1. Collaborating with your case team while in lockdown

Identifying relevant and impactful testimony has always been paramount to building a strong case strategy, and yet the ready collaboration required to perform this legal work has never been more difficult, as entire firms are relegated to working from their respective kitchen tables. Video conferencing (via Skype, Zoom, WebEx, etc.) may suffice in other professions, but lawyers’ needs extend beyond this type of communication. Unless everyone is working off of the same copies of the same documents and work product, the advantages of case team collaboration can fall flat.

In the practice of law, support from advanced legal technology that allows for real-time, collaborative work product creation in a single repository is essential to today’s document and testimony review. A modern platform enables attorneys to share insights with experts, co-counsel, and clients, augmenting the value attorneys can deliver to those clients,  even as their case teams shelter in place. While the use of technology for collaboration is becoming more important every day, now it is a plain necessity.

2. Obtaining data remotely and quickly

 In the Beforetime, data collection typically involved dispatching a team member to extract data in person, save that information on an encrypted drive, and ship that drive to a service provider’s physical office, where the data it contained could finally be extracted again, staged, and processed. That this burdensome model was the status quo until mere months ago is almost inconceivable now. 

The new normal has manifested virtually overnight. Now, practitioners equipped with a toolset to securely and rapidly ingest client data into their ediscovery and deposition review platforms from anywhere can prepare ESI (electronically stored information) and oral testimony for review even faster than they could before. 

3. Taking and analyzing depositions remotely

Delays to trial and in-person depositions may have stalled your cases, but the demands of deposition review continue. Unfortunately, the deposition binders on your office bookshelf or the case management software on your computer at work likely aren’t much help now. Even so, depositions must be reviewed and scrutinized for motions, other depositions, additional discovery requests, or to fully examine their impact on a case. 

As a litigator, you can make the most of remote depositions by encouraging your organization to support your need for next-generation technology that makes evidence prioritization as easy as finding your new favorite Zoom background.

4. Getting ediscovery insights quickly

With rising cost pressures from increasingly cash-conscious clients, the need to efficiently gain insights into case data has never been more pressing. Clunky workflows and reliance on third-party vendors can make it more difficult for litigators to decide how and where to spend their limited review time, especially early in a case — and erode the value of the hours that remain. Document review prioritization frustrated many attorneys during normal business operations -- and the challenge has only compounded since remote work became the norm.
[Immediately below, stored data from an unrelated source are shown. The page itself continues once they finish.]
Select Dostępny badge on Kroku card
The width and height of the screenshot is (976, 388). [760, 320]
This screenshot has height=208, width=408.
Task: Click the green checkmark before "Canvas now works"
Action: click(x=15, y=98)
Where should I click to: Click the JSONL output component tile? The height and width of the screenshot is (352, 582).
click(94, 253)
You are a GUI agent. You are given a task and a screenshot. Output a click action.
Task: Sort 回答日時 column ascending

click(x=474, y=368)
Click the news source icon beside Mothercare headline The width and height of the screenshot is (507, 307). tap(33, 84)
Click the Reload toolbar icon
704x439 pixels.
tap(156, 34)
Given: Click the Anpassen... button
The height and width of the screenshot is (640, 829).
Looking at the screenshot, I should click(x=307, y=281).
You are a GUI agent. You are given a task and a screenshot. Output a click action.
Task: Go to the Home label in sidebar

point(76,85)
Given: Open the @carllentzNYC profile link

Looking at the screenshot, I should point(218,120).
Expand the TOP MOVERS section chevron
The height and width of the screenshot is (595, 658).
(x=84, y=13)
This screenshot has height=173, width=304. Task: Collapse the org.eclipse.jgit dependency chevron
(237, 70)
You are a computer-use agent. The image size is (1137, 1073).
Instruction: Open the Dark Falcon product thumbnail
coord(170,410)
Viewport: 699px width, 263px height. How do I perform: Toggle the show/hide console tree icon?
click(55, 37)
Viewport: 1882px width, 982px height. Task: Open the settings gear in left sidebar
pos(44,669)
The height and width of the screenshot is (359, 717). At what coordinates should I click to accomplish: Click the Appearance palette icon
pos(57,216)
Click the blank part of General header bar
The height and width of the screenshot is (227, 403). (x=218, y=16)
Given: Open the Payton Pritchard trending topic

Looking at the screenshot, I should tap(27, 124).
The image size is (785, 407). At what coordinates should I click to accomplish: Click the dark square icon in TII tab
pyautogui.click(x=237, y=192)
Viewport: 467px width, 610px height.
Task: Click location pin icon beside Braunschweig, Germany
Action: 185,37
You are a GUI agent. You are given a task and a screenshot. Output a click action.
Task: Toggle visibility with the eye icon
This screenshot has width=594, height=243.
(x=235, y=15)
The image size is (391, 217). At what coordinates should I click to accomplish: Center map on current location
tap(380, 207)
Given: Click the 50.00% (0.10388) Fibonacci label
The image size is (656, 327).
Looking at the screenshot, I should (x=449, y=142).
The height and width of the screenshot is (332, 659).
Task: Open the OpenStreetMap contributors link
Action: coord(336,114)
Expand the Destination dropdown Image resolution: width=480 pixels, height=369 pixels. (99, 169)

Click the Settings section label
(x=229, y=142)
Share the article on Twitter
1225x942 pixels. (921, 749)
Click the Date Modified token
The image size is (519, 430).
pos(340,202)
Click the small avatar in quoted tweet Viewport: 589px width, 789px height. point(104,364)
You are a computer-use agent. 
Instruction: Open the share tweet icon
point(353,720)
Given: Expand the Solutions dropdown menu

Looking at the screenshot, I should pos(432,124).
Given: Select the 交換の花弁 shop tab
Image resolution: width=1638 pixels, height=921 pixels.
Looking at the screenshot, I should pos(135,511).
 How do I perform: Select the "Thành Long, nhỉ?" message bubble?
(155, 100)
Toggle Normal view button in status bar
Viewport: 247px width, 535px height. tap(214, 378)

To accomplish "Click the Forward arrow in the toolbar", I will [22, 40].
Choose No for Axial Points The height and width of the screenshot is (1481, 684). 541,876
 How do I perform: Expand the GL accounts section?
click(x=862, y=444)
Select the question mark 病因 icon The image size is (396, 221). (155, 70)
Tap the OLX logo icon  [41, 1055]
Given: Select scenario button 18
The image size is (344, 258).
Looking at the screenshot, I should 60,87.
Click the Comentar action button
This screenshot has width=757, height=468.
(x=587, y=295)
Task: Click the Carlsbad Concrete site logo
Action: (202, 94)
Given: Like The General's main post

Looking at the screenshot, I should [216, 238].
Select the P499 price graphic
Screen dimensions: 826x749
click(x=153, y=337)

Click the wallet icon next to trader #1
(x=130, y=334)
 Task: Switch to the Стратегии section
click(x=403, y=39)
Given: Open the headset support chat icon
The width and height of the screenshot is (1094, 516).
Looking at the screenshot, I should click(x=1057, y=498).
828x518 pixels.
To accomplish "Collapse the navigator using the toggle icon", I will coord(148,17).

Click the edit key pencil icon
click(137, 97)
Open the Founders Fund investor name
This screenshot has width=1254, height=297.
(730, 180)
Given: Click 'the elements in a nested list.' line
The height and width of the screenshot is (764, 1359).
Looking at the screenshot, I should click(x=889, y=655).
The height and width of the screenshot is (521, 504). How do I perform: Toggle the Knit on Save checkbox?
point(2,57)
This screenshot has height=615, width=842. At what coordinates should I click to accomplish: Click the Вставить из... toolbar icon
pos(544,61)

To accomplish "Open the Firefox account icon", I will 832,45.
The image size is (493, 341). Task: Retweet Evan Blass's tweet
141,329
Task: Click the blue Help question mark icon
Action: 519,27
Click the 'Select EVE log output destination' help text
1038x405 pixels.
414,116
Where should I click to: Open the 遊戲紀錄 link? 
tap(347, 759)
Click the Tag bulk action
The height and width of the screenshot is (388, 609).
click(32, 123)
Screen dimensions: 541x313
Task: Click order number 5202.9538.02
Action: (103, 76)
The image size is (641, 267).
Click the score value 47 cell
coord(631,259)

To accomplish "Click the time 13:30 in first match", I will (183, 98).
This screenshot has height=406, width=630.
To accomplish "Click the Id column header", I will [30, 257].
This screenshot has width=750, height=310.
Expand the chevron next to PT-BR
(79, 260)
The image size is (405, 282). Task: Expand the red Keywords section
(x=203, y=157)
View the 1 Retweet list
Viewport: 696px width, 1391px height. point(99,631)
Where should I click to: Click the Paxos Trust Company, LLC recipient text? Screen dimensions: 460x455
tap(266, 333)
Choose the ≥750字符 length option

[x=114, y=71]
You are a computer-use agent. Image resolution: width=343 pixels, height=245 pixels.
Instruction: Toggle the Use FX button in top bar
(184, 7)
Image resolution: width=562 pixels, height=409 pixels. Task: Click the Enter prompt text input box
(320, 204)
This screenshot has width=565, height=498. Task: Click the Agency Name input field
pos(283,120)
Protecting document review time for devising case strategy in the work-from-home age shouldn’t require heavy lifting on the part of practitioners. Prioritized document review backed by AI, fast and interactive search and visualization across your data is table stakes functionality for legal teams looking to continue without interruption their ediscovery and deposition preparation work. 

5. Meeting document review deadlines with reduced capacity

Many document review centers and law offices may have been shuttered as “non-essential” businesses, and yet timely, secure ediscovery review remains critical for many in-flight lawsuits. 

DISCO’s remote managed review and professional services teams can provide the added resources your team needs when reviewers, attorneys, or vendors may not be available or when you need the security of an on-time, on-budget guarantee for your review.

6. Selecting witnesses and preparing for trial

Conducting remote depositions via videoconference makes a review of that video more important, since no one is in the room with the witness to assess the credibility, substance, and delivery of their testimony and its impact on your case. 

When it comes time to review depositions and assess key witnesses or identify which specific excerpts and video clips may help your case most, you need an effective way to search across and review video depositions and transcripts and to share the most compelling evidence you find. Technology that makes this process user-friendly will no doubt greatly impact both your designation identification and witness preparation.

7. Not losing your mind 

During our weekly “Five O’Clock Somewhere” Zoom happy hours, where our ediscovery friends new and old come together virtually to relax and have a laugh, it has quickly become evident that we’re all learning how to maintain our sanity with ever-more creative coping mechanisms. And just as these moments of levity can prevent you from losing your mind entirely, so too can the knowledge that all of your work product is captured and safe in one modern, cloud-based technology.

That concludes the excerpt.